Damit war nicht zu rechnen: Mit »Tao jie — Ein einfaches Leben« hat noch mal ein Film von Ann Hui, der großen alten Dame des Hongkonger Filmschaffens, einen Verleih in Deutschland gefunden. Dass letzte Mal liegt lange zurück. Es war Ann Huis »Romanze von Buch und Schwert« im Jahr 1987. Das ihr neuester Film nun hier zu sehen sein wird, liegt wohl daran, dass er in Venedig im Wettbewerb präsentiert und Deannie Yip als Beste Darstellerin ausgezeichnet wurde. Seit vielen Jahren lief vorher nichts mehr von Hui auf einem der großen internationalen Festivals. Aufgrund der filmkulturellen Entwicklung der letzten rund zwanzig Jahren erstaunt das nicht weiter: Huis Kunst basiert darauf, dass eine gute, nachvollziehbare Geschichte jeden Menschen als ein soziales Wesen ähnlich angeht — diese Haltung aber passt nicht auf einen Markt, der segmentierte Interessen bedienen will. »Tao jie« verkörpert hingegen das Ideal eines Kinos als kollektiver Sinnstiftung und Selbstbefragung. Er handelt davon, was Menschen miteinander teilen können, sollten und dürfen — und welche Dinge des Lebens unteilbar sind. Ann Hui gelingt all das mit ehrfurchtgebietender Vollkommenheit.

 

Mehr als ein halbes Jahrhundert hat Ah Tao zunächst als Kindermädchen, später als Hausdame für die Familie Leung gearbeitet. Nach einem Schlaganfall ist sie pflegebedürftig. So kommt Ah Tao in ein Seniorenheim, wo sie ihren Alltag so gut weiterführt, wie sie kann.

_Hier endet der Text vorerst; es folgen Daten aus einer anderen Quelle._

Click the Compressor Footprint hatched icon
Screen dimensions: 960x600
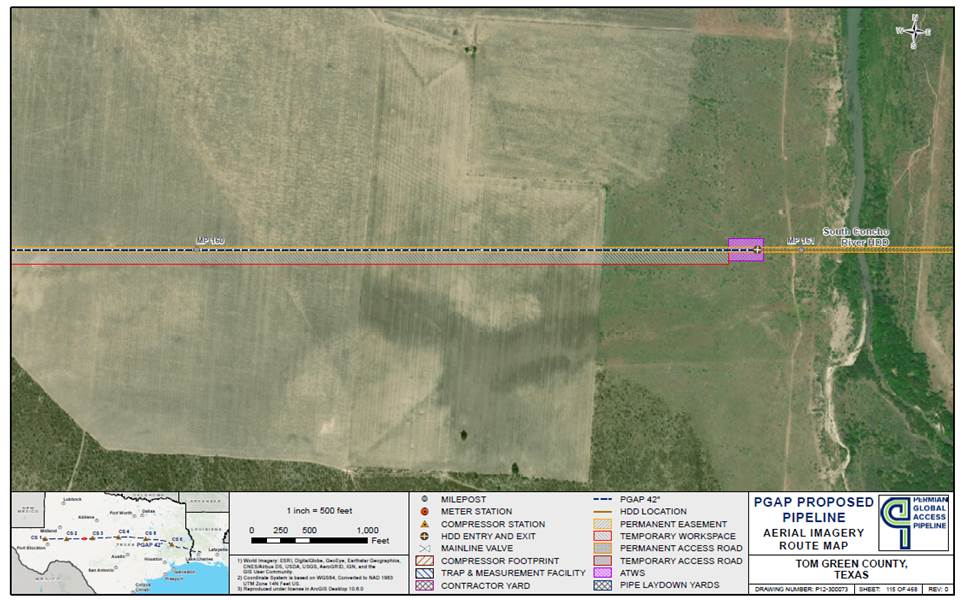point(424,559)
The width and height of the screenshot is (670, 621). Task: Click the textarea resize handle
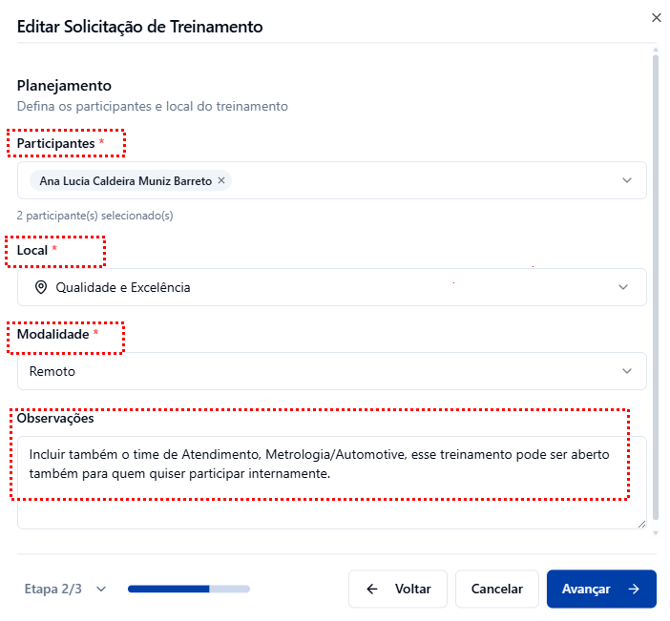[x=641, y=523]
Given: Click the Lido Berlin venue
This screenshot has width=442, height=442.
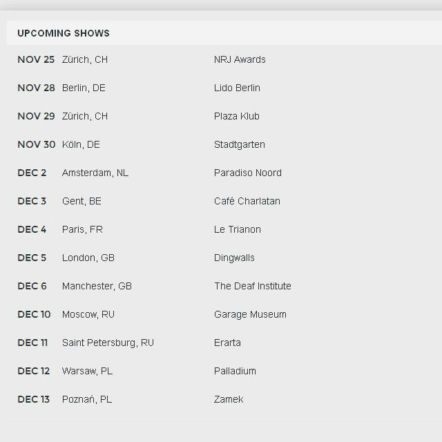Looking at the screenshot, I should [237, 88].
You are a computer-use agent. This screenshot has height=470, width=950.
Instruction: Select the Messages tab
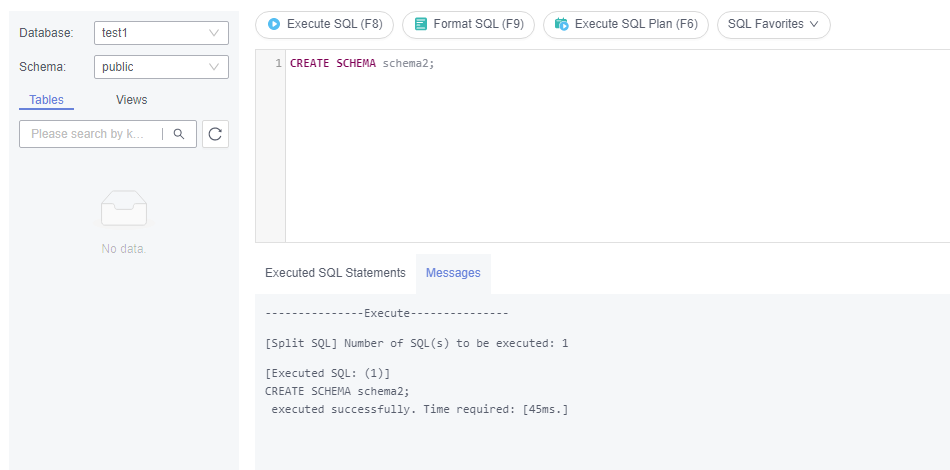453,273
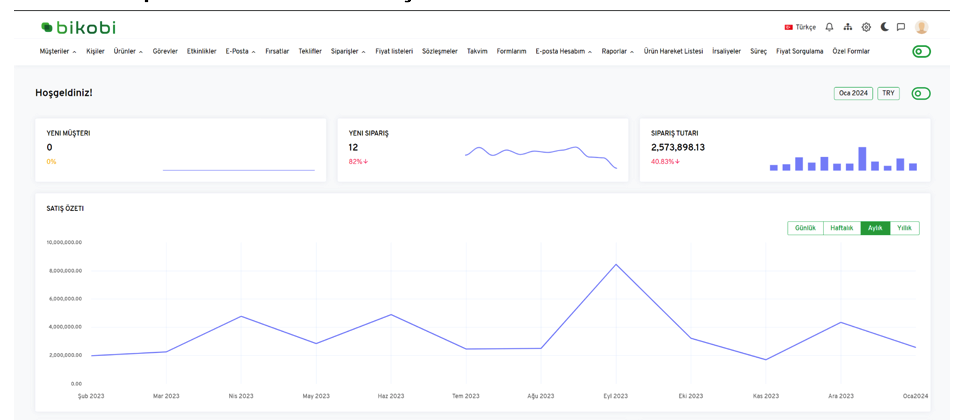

Sie hat keine Familie mehr, und der einzige Mensch, den sie regelmäßig trifft, ist Roger (Hongkong-Superstar Andy Lau), den sie als Kindermädchen großgezogen hat. Roger arbeitet als Filmproduzent, kommt viel herum, muss flexibel sein und weiß deshalb nicht so recht, wie er mit der Situ­ation umgehen soll.

 

Hui erweist sich in ihrer Inszenierung wieder einmal als Genie der kleinen Gesten, des Alltäglichen, des sozialen Miteinanders. Man glaubt diese Geschichte von Ziehmutter und Quasikind gern, weil Hui sie in einen nachvollziehbaren, in seinen Routinen und  Ritualen konzis skizzierten gesellschaftlichen Kontext einbettet. Hier geht es darum, wie man sein Leben lebt und unter welchen Bedingungen überhaupt Mitmenschlichkeit möglich ist. Hui zeigt das klar und brutal frei von allen Illusionen. Eben deshalb gehört »Tao jie« zum Anrührendsten und Substanziellsten, was man dieses Jahr im Kino sehen kann.